We have sequenced approximately 8.7 kb of genomic DNA, implicated by transcript mapping experiments as spanning
ama-1. Removal of sequences resembling introns leaves a sequence which translates to a continuous open reading frame of 1795 amino acids. Alignment of this deduced sequence with that encoding the large subunit of yeast RNA polymerase II (RP02 1 ) indicates that
ama-1. encodes the analogous protein in C. elegans, and that our sequence begins approximately at the codon for amino acid 20. Currently, we are cloning adjacent fragments so as to complete the
ama-1 sequence. We have, however, made some preliminary observations. The
ama-1 gene is broken into 11 exons, ranging in size from 109 bp to 1589 bp. The introns generally are large by worm standards. Most are around 300 bp; the largest is 462 bp and the smallest is 49 bp. The splice junctions have the consensus: (with underlined bases conserved). [See Figure 1] The length of the 3' untranslated region may be extremely short. The only appropriate AAUAAA motif is immediately adjacent to the stop codon, with a TGTGT box 34 bp further 3'. We plan to confirm the location of the 3' terminus experimentally. The homology of the deduced amino acid sequence of
ama-1 with that of yeast RP021 extends along the whole length of both peptides. The identity (Wilbur and Lipman algorithm) is approximately 50% overall, but includes several regions of more than 30 amino acids common to both polypeptides. The carboxy terminus of
ama-1 is composed of a 'tail' of 31 tandem repeats of a heptapeptide with consensus: tyr, ser, pro, thr, ser, pro, ser. A similar tail is present in the yeast (26 repeats) and mouse ( 52 repeats) polypeptides.
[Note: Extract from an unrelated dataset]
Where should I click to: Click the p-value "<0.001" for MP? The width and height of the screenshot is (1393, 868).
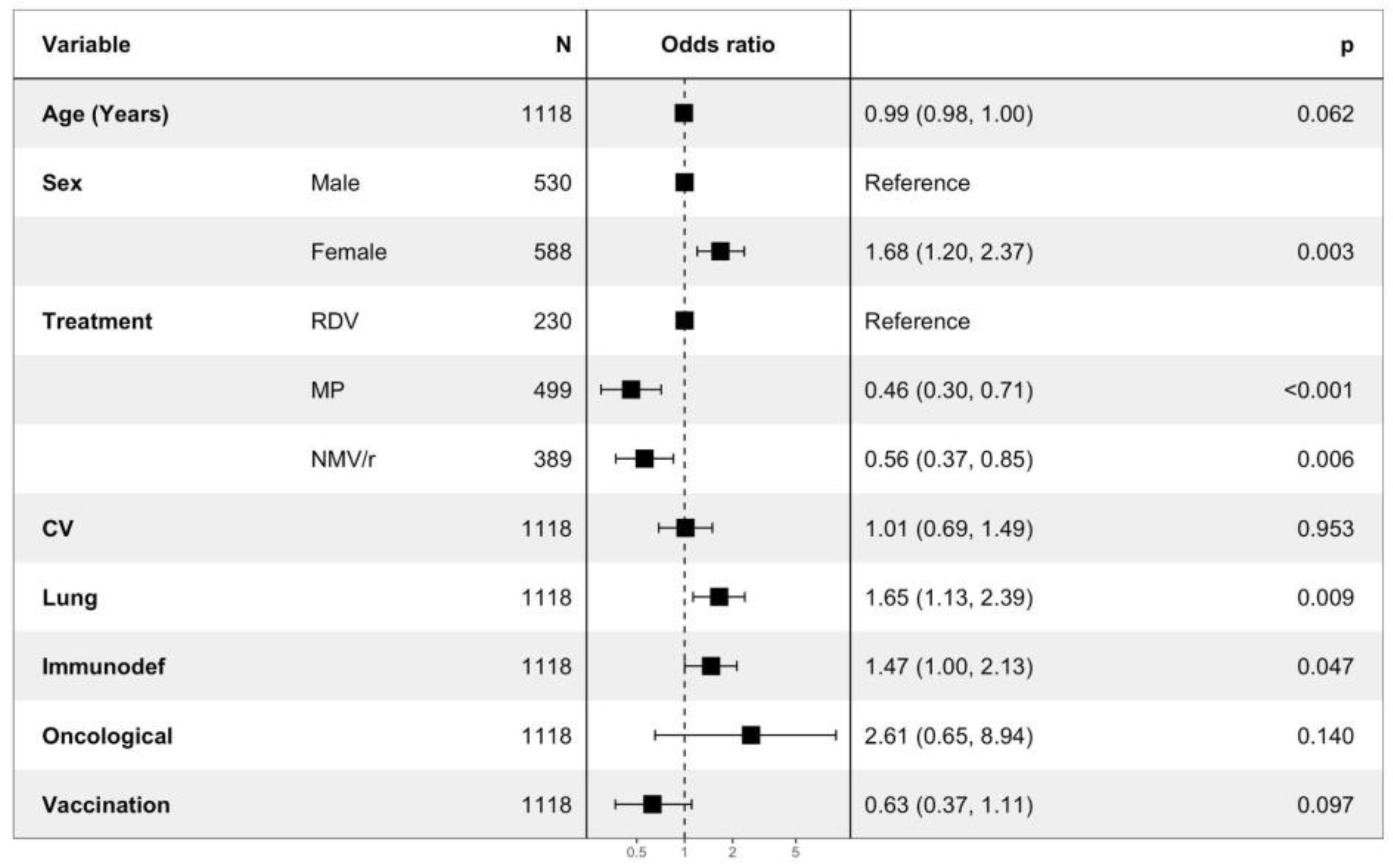(1318, 391)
In addition to sequencing the wild-type gene, we have sequenced a portion of
m118, an EMS-induced alpha-amanitin resistance allele of
ama-1. We have detected a single GC->AT change, resulting in a cys -> tyr substitution. When the amino acid sequences are aligned to maximize homology, this change falls at a position only 14 bp from the site of the base which is altered in a mouse X-amanitin resistant mutant cell line (Bartolomei and Corden, Mol. Cell. Biol. 7: 586- 594, 1987). This position is consistent with the genetic fine- structure map position of the
m118 mutation. We are planning a functional test to confirm that this sequence change indeed conveys resistance to alpha-amanitin.